I agree and it is very difficult to get into a set schedule, but well worth it. Like Chuck, I have thought about going back to school. We'll see...hang in there! The cool weather will zap you into action.
I have known exactly what you are talking about since I retired, 6 years ago. We are so goal-oriented that absence of an overabundance of goals at once makes us think we are not doing anything. You still have plenty goals left, like moving into the cozy cabin and constructing a wonderful garden! I think part of our brains turning to mush in this season is a subconscious hibernation for the cold season.
bev
Boy do I understand. All of it. Although I'm still working like crazy, I need the structure of a job - even when I work, I don't feel like I am (I have no boss, no paycheck, no one say 'that's good' or 'that's bad'...) so for the most part I feel like I'm in a parallel universe, floating.
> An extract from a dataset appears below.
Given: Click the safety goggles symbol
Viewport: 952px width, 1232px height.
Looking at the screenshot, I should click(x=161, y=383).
(I also think my current 'view' of a full day is a bit distorted - actually, I don't know if it is, but I worry that it might be. And now I worry how I will do when I'm re-employed at some point - and have meetings to attend, classes to teach, etc. I can't remember what that was like, and it's only be a year.)
I don't know, but I would be willing to try free form for a while. Perhaps this time of year will help to center you more. The weeks after Labor Day have always been a time of schedules and routine.
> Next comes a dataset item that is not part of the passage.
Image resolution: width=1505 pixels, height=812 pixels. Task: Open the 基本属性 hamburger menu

Chuck I think my math brain cells have withered and died.
Siria I bet with all your kids grown and in college your routine was really changed. I expect a routine will develop for me in time.
Bev it is odd that with so many projects going on, building, gardening, more work all the time, a little volunteering, elder assistance, that I would feel this way. There is an underlying fear at work here I think.
Pam I worry a bit too about what happens when I begin to work full time after this period of "why do I even think this is not working, I'm physically wore out at times." Maybe the mind just isn't used to this amount of freedom from attending to others.
Les the first two years were quite enjoyable. I just went with it. Now I may be worrying a bit about the duration and the lack of financial independence. Yes bulb planting and fall cleanup season is soon to be here.
Love the ironweed. I shall have to plant some of that. Is it shade tolerant?
Alison the Ironweed, Vernonia noveboracensis wants full sun. We do have some growing in our sunnier shade, like half day full sun. It blooms, but the heads are smaller.